Edited by tomfromthenorth

I stand by my orginal comments. I think the entusiasium is great and I understand your desire to drive the car you want, it seemed like a lifetime between me passing and me being able to drive anything even half cool. I hate hatchbacks so I was really disinterested in the saxo's and 106s my friends had I'm still disinterested in the golfs and civics they progressed on to. However in reality time does pass quickly insurance does come down and being a student is for most people something they grow out of.

 

Video games are pretty good at showing the differences between different cars etc but seriously take it from me not real life. I can't lap the ring in 7 minutes in real life, you can't restart because you hit the Armco at 149mph and turbos don't explode, even if and when they do it doesn't cost you real money.

 

I'm not trying to be rude but an 18 year old in a 300bhp 180mph car is a disaster waiting to happen, by the law of averages you will do silly things we all have/ do at times. The difference is you won't have the experience to give yourself a fighting chance of correcting it, you won't have the experience to know when not to drive like a loon and when you do make a mistake which you likely will you will be going twice the speed of any of your friends making the same mistake.

 

Replacing a turbo will not cost you a few hundred quid, trust me. Replacing a turbo oil seal isn't a case of replacing the seal, it's a case of rebuilding a turbo and balancing it, you will end up doing them both because removing the engine took you 20 hours and you don't want to do that again, you will also end up changing a hose here and there because they are dead and it would be stupid not to. At which point £1k has disappeared, a few weekends and the oil and coolant haven't Coe out the budjet yet. It's an old sports car it WILL break, that's what happens it may not be tomorrow and it may not be next year it may not be something horrendous but it will happen.

 

I'm not trying to put you off but if I sit here as captin sensible at 29 years old and think back 10 years would I have been able to afford a 300zx and would I of been able to resist the temptation to stab the loud pedal and go tree climbing. Honest answer no. If you really want one buy one as a long term project time will pass quicker than you think and you will get a better car in the long run. Alternatively buy one drive it for six months every day then tell us how feel. I really do wish you best of luck but I'm surprised an insurance company will touch you.
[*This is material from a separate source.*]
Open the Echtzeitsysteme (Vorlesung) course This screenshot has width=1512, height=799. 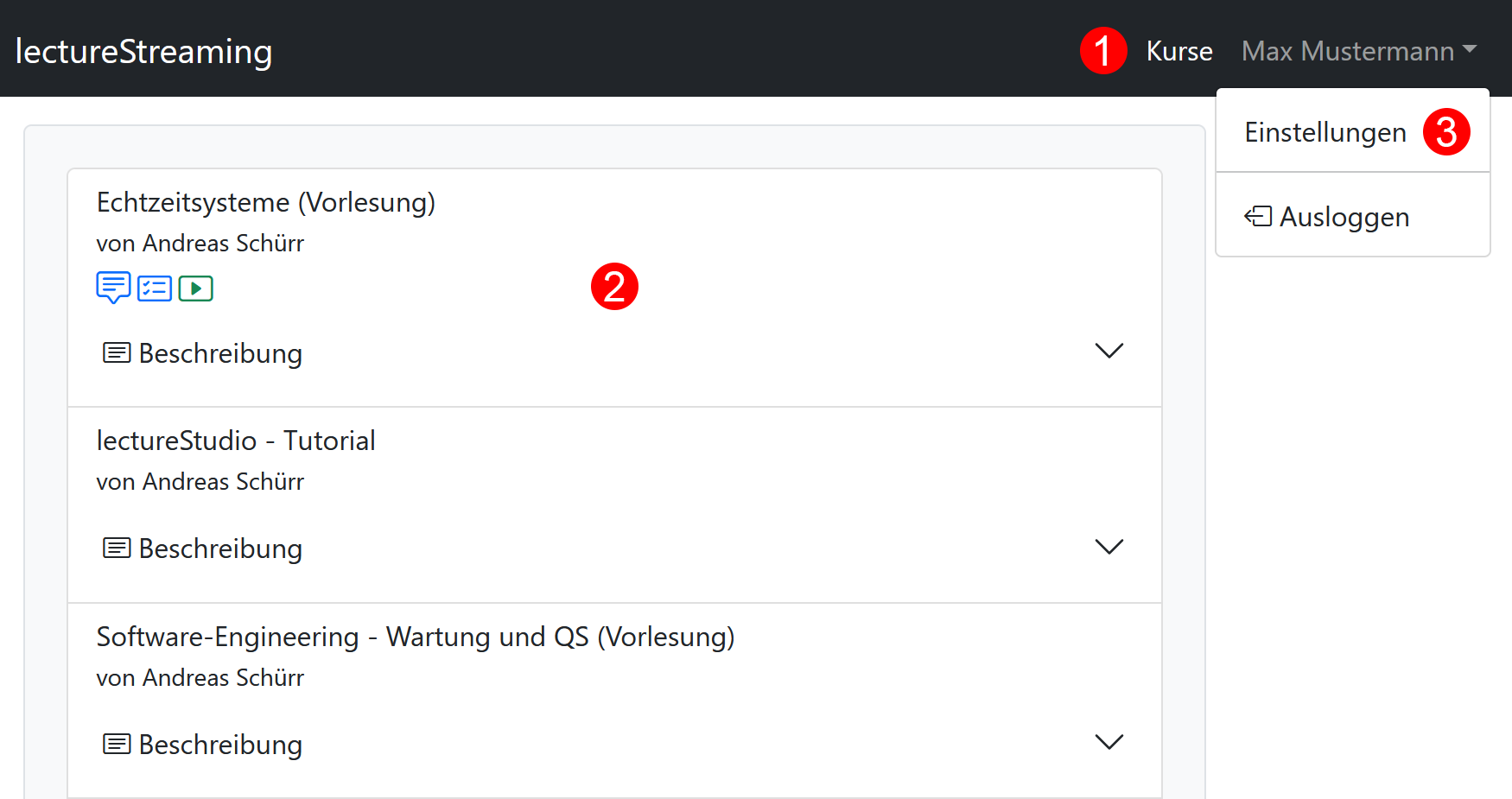click(x=266, y=202)
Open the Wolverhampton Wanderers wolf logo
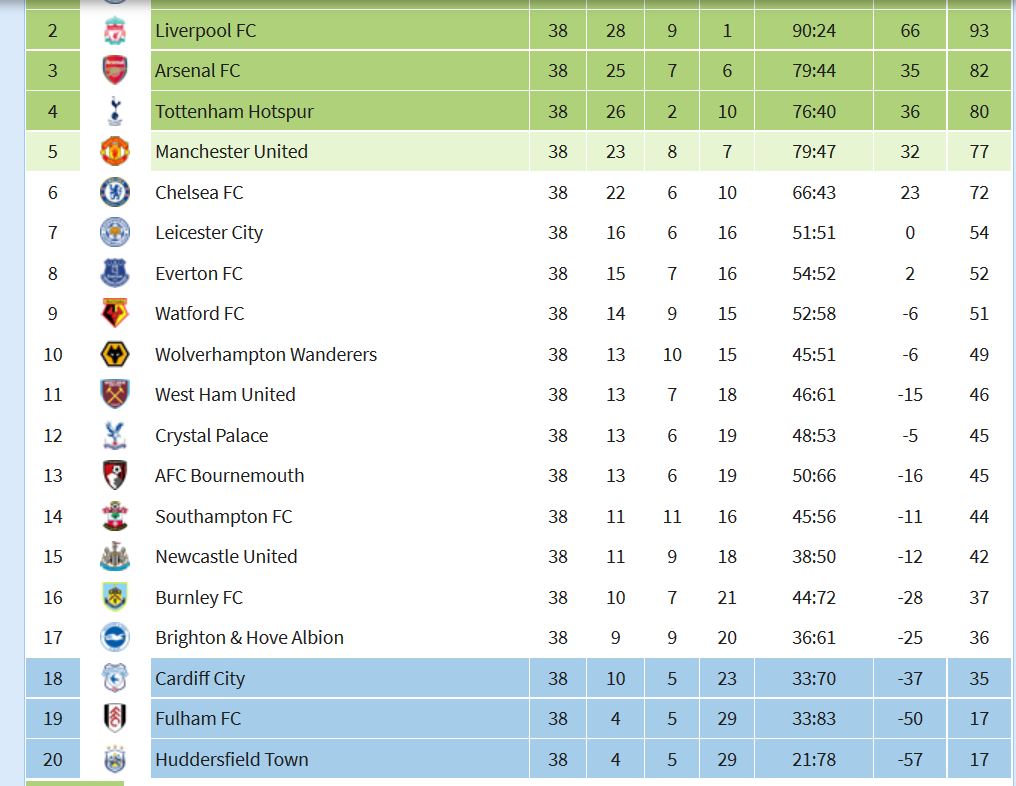The image size is (1016, 786). (x=115, y=354)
Whatever you go for, you want it to be cheap and cheerful, however boring that sounds. First you need to learn roadcraft and there will be mistakes along the way, we've all been there.

Any car will be a revelation in terms of freedom.

 

Once you have some roadcraft, you then want to learn rwd... I'd go with an mx-5 personally

What sound advice from all!!!

 

At 18 I was driving a Morris Minor with girlfriend ended up in a field, the opposite side, facing the wrong direction!!!

Good thing about that? No oncoming traffic, no ditch, no lamp posts, no curbs, no road signs, no trees or hedgerows! BUT thats 40 odd years ago!

 

That aint going to happen today in 2014 as our roads are very much diferent now!

 

Every day I encounter bad drivers with bad driving habbits & I dont drive that far, drove my Z to the surgery (6 miles) & back. Not daily though.

 

I would go for MX5 great fun car too. Good luck whatever you decide to do.

  • Author

I've definitely been thinking about the MX-5 as well, but I was unsure as some of the early ones looked weak (sub-100hp). However, I spotted one going for about £1000 that gets like 120hp; has only 2 seats though, but any car with 2+2 would feel like 2 seats anyway.

  • Author

Yes, I am slightly obsessed with power - I just don't want a car that will struggle and sputter on the roads.

I think we can blame Juiced on your playstation and the new car market for this one. Back when steve and I were getting our 90s hatchbacks, 100bhp was loads, I can not believe how powerful new small cars are, audi A1s and vw foxes all have a lot of power these days. To get a citroen ax with 45bhp or whatever these days is difficult, the scrappage scheme a few years ago can not have helped.

 

I am quite lucky that yesterday I drove both a 1.6 (mine) and a 1.8 mx5 (mum's). Both plenty quick, don't get hung up on power figures, power just covers up for poor driving and gets you into trouble. My citroen AX did not splutter, I never failed to get up a steep hill and any overtakes I managed were well planned and beautifully timed maneuvers. You learn about planning ahead, reading the road all that good stuff in a less powerful car. It would do 80mph what more do you need.

 

Do not get me wrong my zed has huge performance and I use it all, I think I am pretty handy behind the wheel and it keeps me on my toes, even as confident as I am, I think very carefully before going full throttle.

 

A 1.6 mx5 or FTO or hyundai coupe is a quick car. It ia just that in todays market, entry level is also quick and from there the range goes all the way to stupidly powerful (audi s/rs line and bmws)

  • Author

I'll definitely be having a long think about this; for now, all I can do is wait till my provisional license arrives and finally get a taste of driving.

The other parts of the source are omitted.